El Bohio Offers a Mix of Cuban and American Cuisine in Lantana
El Bohio's ceviche.
In Palm Beach County, we know good Cuban food. From Jupiter to Boca Raton, literally dozens of establishments specialize in peddling meat-filled empanadas, hand-pressed Cuban sandwiches, homemade pulpeta (Cuban meatloaf), velvety flan, and a colada.
Luckily, the area also boasts a wide range of Cuban concepts, everything from authentic upscale restaurants to small, family-style eateries. But it's the casual walk-up counter spots — the café Cubanos, open all hours of day and night — that seem to present the most authentic experience. And that's exactly what you'll find at El Bohio, a longtime Cuban pit stop off Federal Highway in Lantana.

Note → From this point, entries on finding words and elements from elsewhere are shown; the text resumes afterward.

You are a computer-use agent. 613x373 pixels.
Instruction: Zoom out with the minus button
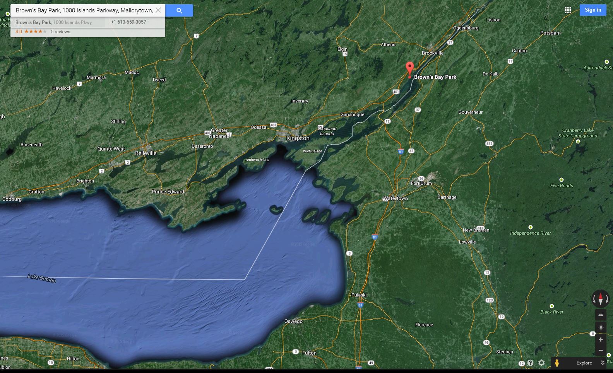click(601, 351)
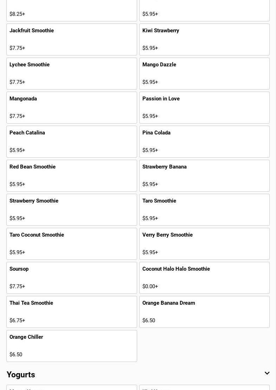
Task: Open the Coconut Halo Halo Smoothie
Action: tap(204, 278)
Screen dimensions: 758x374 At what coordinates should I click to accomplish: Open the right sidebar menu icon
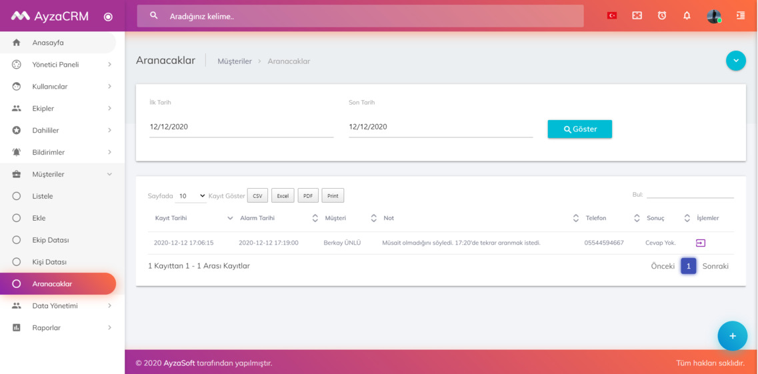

In Cuba, bohío is the name for the traditional hut or housing originally developed by the island's aboriginal groups. In Lantana, it's the name for owner Blas Serpa's small stand-alone restaurant with a busy, walk-up order counter. The casual space is reminiscent of the country's cafés, with two dining areas — one an exposed (yet covered) outdoor patio, and a second equally casual indoor dining room.
Serpa, a former Cuban hotel worker who fled the country in 1994, has a remarkable success story. He purchased the building — once a small bar — nearly two decades ago, just two years after arriving in Florida, transforming it into one of the area's most authentic Cuban eateries.
At its core, Cuban cuisine is simple but robust — and heavily spiced with garlic and onion. You'll find it that way at El Bohio, where dishes are prepared simply — meats like pork and chicken prepared for stews, soups, platters, and sandwiches. The menu offers it all, a wide range of dishes beginning with appetizers, a series of small plates that combine traditional Cuban dishes with American classics with a Latin touch ($2 to $13.50). Here, the chicken wings come with plantains. A favorite is the seafood ceviche, a mixture of shrimp, scallops, mussels, and octopus in a tangy tomato broth, served in a fried tortilla bowl.
Pastries like croquettes, stuffed potatoes, and empanadas ($2) are the least expensive options, a perfect pairing with any of the ten or so sandwiches. The Cubano comes out hot from the press, large chunks of marinated pork and thick-sliced ham stuffed into a flaky Cuban loaf ($5.99). You can also find a plain roast pork or bistec (steak) sandwich or a BLT and Philly cheesesteak. More authentic Cuban meals can be found with the chicken, steak, and pork dishes — larger plates served with rice, beans, and sweet plantains ($11.99 to $18.95). End the meal with a colada — sweet, rich Cuban coffee served in a tall glass mug.